This Wildlife Wednesday, learn about the amazingly colourful European Bee-Eater.
European bee-eaters are migratory birds. Generally found in Europe and Asia over the summer months, they wing it south to Africa for the autumn and winter. They make their nests near supplies of fresh water, such as creeks, rivers, and lakes.
European Bee-Eater Trivia
- These feathery insectivores aren’t that picky about their food; they’ll happily make a quick meal of wasps, hornets, dragonflies, and many other insects.
- Like any dedicated family man, male bee-eaters are willing to do the grocery shopping while their mates are stuck with nest-duty. They’ll even give her the bigger bugs to munch on while keeping the smaller ones to themselves.
- Instead of building their nests in trees, they dig burrows into the sides of steep banks in which they lay their eggs.
- Long since considered to be “ecosystem engineers,” bee-eaters help to create livable environments for other species.

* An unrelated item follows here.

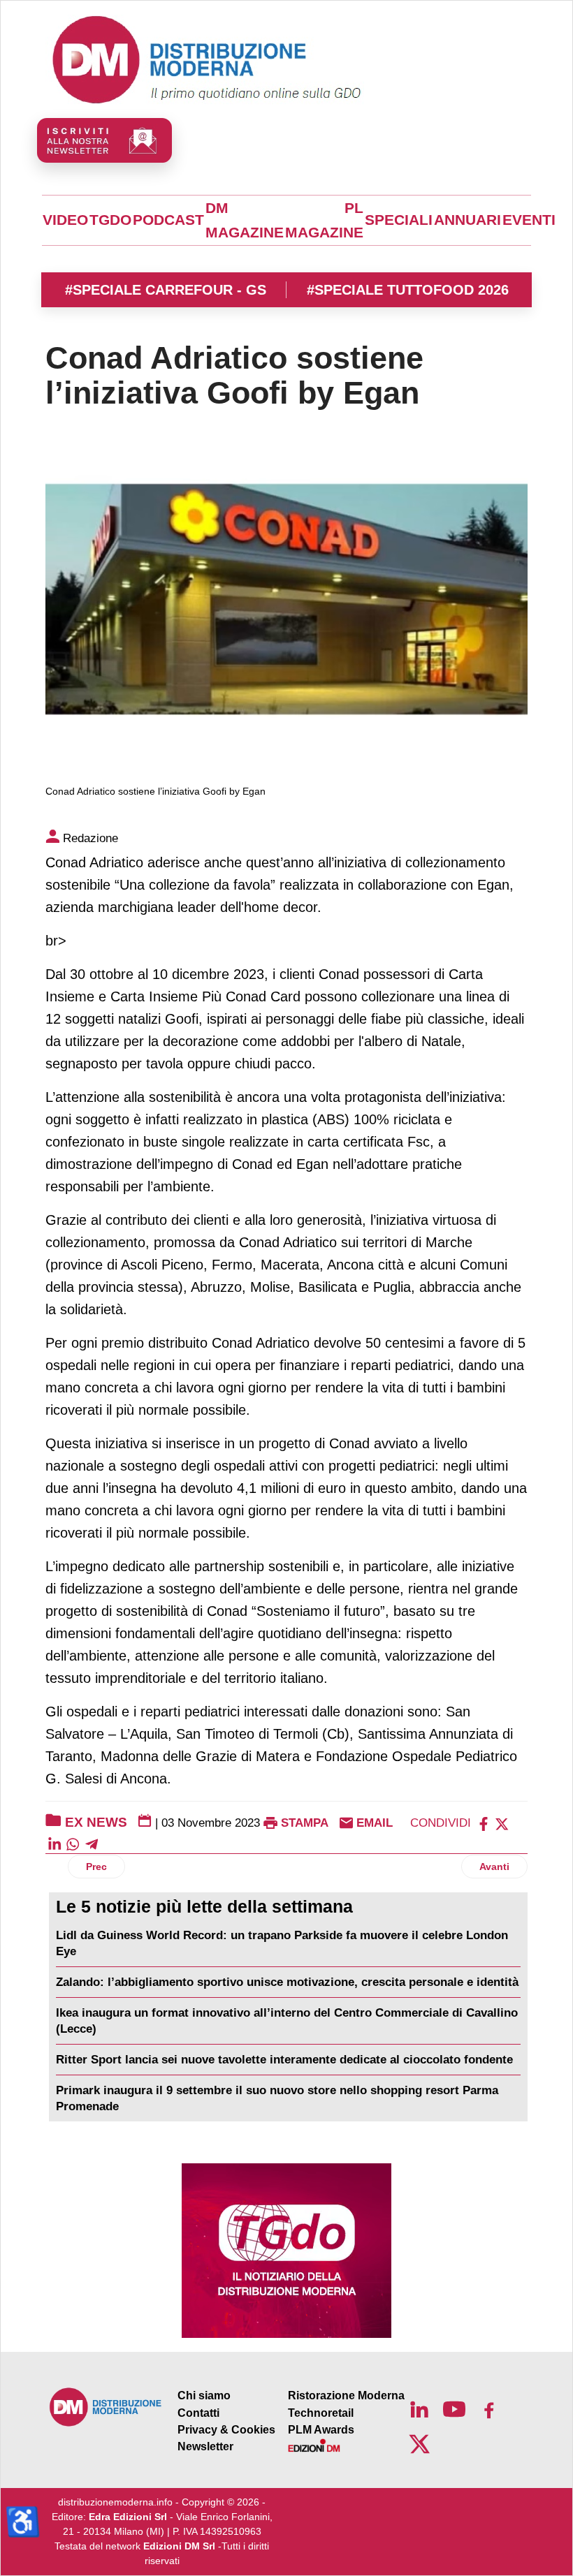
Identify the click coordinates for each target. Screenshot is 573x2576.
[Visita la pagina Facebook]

For instance, their burrows, once abandoned, are often used by other small creatures, including snakes, rodents, and other birds.
Why they’re threatened
While not listed as endangered—or even as vulnerable—the numbers of this particular bee-eater species is on the decline.
The use of pesticides on plants poses a serious risk to these birds, as it affects their supply of food. Other threats include habitat loss due to the transformation of rivers into canals, and hunting for food or sport.